In the news this week – an interesting new geographically accurate tube map. The standard map and the new map are inspired by the work of Harry Beck who’s simplified geometric map revolutionised underground maps. Londonist have an astoundingly varied and comprehensive guide to alternative tube maps with some really interesting images from maps of the underground drawn by memory to a live train movements map. Here’s what the designers of the new geographic map have to say about the concept, which I have to say looks pretty good, if slightly less easy to read than the familiar standard map.
A new angle on the London Underground – Creating a tube map for the 21st century
We welcome your views and ideas about this map and your experiences of using the London Underground system. You can contribute via our website which has links to the blog, twitter and facebook. Our aim is to create a dynamic map that responds to the needs of the user, makes best use of technology, and reflects the way we live our lives in the 21st Century.
The original London Underground diagram, designed by Harry Beck is one of the greatest designs of the twentieth century. He rationalised and clarified a complex system to produce a simple, easy to follow piece of information graphics. The principles he established for the diagram are still in use today.
However, in 1931 when it was first used, there were only seven lines so the compromises Beck made on geographical accuracy did not matter greatly. Today, with the constant development of the diagram now accommodating twice as many lines, these inaccuracies are more of a problem. Indeed, they form the basis for a major criticism of the diagram, that it bears little or no relation to London at street level.
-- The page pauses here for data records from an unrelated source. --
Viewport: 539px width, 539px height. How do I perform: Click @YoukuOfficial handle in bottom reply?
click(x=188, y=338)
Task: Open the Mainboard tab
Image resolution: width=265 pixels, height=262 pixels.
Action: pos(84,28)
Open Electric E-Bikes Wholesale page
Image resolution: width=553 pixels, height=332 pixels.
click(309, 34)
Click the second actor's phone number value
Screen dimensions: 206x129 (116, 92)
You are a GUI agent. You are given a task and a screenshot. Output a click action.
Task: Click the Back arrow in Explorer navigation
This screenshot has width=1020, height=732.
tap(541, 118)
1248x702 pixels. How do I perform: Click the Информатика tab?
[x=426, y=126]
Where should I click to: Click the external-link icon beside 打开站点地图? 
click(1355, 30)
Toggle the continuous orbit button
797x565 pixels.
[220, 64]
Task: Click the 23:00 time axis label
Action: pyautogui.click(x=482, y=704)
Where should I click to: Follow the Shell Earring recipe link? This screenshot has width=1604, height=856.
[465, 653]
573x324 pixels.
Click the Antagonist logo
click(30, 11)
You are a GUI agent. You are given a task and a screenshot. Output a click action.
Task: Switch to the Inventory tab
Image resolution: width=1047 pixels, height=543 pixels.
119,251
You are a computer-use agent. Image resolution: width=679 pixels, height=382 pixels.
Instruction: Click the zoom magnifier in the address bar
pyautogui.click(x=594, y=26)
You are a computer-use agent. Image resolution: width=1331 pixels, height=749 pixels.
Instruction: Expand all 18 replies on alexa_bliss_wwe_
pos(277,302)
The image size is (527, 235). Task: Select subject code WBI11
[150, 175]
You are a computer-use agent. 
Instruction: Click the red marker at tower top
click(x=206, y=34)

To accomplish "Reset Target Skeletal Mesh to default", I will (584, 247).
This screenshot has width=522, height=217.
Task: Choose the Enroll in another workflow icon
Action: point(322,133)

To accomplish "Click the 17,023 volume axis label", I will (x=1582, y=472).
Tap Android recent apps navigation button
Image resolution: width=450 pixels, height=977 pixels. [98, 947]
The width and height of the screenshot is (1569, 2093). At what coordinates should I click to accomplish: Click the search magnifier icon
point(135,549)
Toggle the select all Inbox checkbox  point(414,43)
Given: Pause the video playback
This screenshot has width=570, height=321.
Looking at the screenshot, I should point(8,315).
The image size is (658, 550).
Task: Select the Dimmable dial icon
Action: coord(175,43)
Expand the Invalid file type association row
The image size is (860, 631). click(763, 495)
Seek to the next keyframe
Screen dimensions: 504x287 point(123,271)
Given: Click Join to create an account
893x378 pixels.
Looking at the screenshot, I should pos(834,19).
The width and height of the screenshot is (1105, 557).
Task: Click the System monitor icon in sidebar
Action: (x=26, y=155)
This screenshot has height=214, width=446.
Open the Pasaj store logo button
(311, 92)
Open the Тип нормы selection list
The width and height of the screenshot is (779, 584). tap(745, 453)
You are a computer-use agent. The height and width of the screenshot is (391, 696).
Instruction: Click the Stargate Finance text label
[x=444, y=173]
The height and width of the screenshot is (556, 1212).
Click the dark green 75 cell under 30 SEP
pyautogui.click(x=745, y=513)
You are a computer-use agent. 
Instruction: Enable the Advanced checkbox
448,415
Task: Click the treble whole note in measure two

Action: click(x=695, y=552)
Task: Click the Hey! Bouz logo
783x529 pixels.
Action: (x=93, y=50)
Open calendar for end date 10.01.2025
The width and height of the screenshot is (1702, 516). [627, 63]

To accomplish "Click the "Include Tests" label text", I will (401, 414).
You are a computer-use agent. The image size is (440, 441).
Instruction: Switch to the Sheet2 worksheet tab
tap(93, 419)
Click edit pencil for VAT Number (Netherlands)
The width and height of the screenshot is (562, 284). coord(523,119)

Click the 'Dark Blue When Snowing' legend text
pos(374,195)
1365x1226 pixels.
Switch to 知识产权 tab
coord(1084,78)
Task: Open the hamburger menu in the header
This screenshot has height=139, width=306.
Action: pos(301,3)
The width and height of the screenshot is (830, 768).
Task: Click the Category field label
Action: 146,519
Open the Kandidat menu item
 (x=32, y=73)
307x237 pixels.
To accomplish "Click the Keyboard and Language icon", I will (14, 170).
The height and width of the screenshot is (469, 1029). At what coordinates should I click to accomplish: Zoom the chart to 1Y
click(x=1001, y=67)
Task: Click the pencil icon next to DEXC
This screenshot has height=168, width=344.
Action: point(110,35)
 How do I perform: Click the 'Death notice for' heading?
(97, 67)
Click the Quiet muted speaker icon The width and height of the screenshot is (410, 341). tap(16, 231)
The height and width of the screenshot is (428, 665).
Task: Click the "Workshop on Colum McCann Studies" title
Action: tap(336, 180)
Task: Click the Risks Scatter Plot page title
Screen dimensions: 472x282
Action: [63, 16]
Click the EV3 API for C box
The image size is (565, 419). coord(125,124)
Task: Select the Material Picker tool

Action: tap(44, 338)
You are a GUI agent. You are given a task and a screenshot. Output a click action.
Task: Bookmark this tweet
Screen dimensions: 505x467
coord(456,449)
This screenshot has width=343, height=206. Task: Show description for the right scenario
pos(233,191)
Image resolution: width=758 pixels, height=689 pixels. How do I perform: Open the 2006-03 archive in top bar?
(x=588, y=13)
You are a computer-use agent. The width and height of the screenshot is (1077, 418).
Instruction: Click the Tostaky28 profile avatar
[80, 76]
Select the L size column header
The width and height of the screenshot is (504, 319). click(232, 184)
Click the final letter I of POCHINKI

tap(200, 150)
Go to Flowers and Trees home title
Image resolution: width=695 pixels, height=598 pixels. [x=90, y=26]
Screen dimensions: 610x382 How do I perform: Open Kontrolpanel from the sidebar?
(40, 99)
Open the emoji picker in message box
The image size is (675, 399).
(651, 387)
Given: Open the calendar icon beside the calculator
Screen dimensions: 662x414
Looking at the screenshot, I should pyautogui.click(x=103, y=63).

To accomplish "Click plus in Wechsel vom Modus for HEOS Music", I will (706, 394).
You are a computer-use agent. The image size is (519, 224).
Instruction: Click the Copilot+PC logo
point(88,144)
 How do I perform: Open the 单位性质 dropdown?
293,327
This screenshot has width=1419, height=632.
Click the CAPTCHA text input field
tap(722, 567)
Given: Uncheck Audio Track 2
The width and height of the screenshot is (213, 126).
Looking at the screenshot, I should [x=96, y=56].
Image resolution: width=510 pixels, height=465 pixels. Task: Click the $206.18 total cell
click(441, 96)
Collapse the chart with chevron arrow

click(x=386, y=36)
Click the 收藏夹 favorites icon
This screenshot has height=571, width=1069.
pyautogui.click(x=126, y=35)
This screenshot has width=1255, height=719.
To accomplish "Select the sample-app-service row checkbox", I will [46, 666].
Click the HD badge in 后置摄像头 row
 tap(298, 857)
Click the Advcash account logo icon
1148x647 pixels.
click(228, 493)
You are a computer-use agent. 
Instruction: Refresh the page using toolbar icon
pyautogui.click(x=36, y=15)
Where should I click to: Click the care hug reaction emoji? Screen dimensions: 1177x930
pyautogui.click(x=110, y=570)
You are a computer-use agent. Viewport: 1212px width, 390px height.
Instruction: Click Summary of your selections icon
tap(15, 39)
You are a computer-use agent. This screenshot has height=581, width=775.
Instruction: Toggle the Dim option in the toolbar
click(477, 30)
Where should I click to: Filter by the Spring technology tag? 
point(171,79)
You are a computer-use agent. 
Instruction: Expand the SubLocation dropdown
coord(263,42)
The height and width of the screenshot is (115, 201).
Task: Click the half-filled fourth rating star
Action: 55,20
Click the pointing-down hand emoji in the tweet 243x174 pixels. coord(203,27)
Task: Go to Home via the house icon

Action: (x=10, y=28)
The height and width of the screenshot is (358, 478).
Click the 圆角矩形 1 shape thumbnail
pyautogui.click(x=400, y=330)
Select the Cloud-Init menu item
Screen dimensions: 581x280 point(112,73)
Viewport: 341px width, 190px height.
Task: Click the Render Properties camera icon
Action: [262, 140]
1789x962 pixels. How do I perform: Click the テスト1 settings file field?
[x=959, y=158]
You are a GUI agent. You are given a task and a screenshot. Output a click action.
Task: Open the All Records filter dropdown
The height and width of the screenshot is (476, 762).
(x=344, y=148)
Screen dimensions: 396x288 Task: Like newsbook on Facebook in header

This is particularly the case with newer lines especially London Overground which has been shoe-horned in leaving stations nowhere near their neighbours, for example: Watford and Watford Junction; Archway and Upper Holloway; Seven Sisters and South Tottenham; South Acton and Chiswick Park.
The map illustrated here is an attempt to see if it is possible to create a geographically-accurate representation of the underground system while still retaining some of the clarity of Beck’s original diagram. It uses similar principles, fixed line angles – in this case 30 and 60 degrees instead of 45 – and shortens the extremities of the lines to make it more compact.
Making the position of the stations the most important element of the design means there is less space for the station names. To allow for this, a new condensed typeface has been created – New Underground Condensed – which is based on Edward Johnston’s original font.
This map will help visitors to London navigate the city more efficiently. It will make it easier to decide which route to take including whether it is quicker to walk between stations. As the project develops, we will add more information to help users of the underground system which will be accessible on-line, in print, and via the app.